▶ _REQUIREMENT_
The answer must match the listing exactly, with every line written out again.

::: DATA RECORDS :::

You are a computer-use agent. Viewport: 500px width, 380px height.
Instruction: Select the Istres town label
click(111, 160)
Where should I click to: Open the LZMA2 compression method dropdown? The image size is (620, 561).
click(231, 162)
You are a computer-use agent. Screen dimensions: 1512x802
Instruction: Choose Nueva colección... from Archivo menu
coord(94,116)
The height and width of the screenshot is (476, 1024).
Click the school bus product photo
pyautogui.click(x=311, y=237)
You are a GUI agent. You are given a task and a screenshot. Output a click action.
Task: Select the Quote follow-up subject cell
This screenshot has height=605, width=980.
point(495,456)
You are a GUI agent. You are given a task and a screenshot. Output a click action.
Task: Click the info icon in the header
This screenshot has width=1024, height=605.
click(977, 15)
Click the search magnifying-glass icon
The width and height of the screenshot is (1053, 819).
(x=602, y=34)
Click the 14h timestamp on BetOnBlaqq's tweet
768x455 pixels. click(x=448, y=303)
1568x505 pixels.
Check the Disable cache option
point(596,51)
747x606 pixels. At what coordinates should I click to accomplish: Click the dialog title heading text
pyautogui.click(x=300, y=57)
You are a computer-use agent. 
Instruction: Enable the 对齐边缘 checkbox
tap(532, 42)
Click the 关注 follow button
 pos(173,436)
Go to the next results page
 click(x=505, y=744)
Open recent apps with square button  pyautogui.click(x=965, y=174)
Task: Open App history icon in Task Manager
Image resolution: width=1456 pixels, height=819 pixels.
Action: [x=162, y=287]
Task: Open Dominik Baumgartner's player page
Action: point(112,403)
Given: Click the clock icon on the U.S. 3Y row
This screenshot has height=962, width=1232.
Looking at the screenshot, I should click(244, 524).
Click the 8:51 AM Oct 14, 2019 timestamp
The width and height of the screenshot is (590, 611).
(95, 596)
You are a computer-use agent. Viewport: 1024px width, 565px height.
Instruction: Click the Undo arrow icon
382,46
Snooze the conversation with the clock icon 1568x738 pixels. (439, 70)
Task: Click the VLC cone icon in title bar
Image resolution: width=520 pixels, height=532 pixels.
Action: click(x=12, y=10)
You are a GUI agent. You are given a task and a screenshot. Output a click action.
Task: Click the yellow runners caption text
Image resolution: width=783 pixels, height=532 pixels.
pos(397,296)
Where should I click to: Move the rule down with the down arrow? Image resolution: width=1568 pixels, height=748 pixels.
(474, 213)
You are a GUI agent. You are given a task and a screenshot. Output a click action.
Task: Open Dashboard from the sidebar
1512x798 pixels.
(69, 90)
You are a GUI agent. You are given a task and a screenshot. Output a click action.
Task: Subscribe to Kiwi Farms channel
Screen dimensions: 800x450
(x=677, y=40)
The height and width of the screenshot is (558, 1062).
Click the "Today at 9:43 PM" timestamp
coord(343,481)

:::

▶ _RESPONSE TO THE EXERCISE_
You are a computer-use agent. Viewport: 500px width, 380px height.
Instruction: Select the Istres town label
click(111, 160)
Where should I click to: Open the LZMA2 compression method dropdown? The image size is (620, 561).
click(231, 162)
You are a computer-use agent. Screen dimensions: 1512x802
Instruction: Choose Nueva colección... from Archivo menu
coord(94,116)
The height and width of the screenshot is (476, 1024).
Click the school bus product photo
pyautogui.click(x=311, y=237)
You are a GUI agent. You are given a task and a screenshot. Output a click action.
Task: Select the Quote follow-up subject cell
This screenshot has height=605, width=980.
point(495,456)
You are a GUI agent. You are given a task and a screenshot. Output a click action.
Task: Click the info icon in the header
This screenshot has width=1024, height=605.
click(977, 15)
Click the search magnifying-glass icon
The width and height of the screenshot is (1053, 819).
(x=602, y=34)
Click the 14h timestamp on BetOnBlaqq's tweet
768x455 pixels. click(x=448, y=303)
1568x505 pixels.
Check the Disable cache option
point(596,51)
747x606 pixels. At what coordinates should I click to accomplish: Click the dialog title heading text
pyautogui.click(x=300, y=57)
You are a computer-use agent. 
Instruction: Enable the 对齐边缘 checkbox
tap(532, 42)
Click the 关注 follow button
 pos(173,436)
Go to the next results page
 click(x=505, y=744)
Open recent apps with square button  pyautogui.click(x=965, y=174)
Task: Open App history icon in Task Manager
Image resolution: width=1456 pixels, height=819 pixels.
Action: [x=162, y=287]
Task: Open Dominik Baumgartner's player page
Action: point(112,403)
Given: Click the clock icon on the U.S. 3Y row
This screenshot has height=962, width=1232.
Looking at the screenshot, I should click(244, 524).
Click the 8:51 AM Oct 14, 2019 timestamp
The width and height of the screenshot is (590, 611).
(95, 596)
You are a computer-use agent. Viewport: 1024px width, 565px height.
Instruction: Click the Undo arrow icon
382,46
Snooze the conversation with the clock icon 1568x738 pixels. (439, 70)
Task: Click the VLC cone icon in title bar
Image resolution: width=520 pixels, height=532 pixels.
Action: click(x=12, y=10)
You are a GUI agent. You are given a task and a screenshot. Output a click action.
Task: Click the yellow runners caption text
Image resolution: width=783 pixels, height=532 pixels.
pos(397,296)
Where should I click to: Move the rule down with the down arrow? Image resolution: width=1568 pixels, height=748 pixels.
(474, 213)
You are a GUI agent. You are given a task and a screenshot. Output a click action.
Task: Open Dashboard from the sidebar
1512x798 pixels.
(69, 90)
You are a GUI agent. You are given a task and a screenshot. Output a click action.
Task: Subscribe to Kiwi Farms channel
Screen dimensions: 800x450
(x=677, y=40)
The height and width of the screenshot is (558, 1062).
Click the "Today at 9:43 PM" timestamp
coord(343,481)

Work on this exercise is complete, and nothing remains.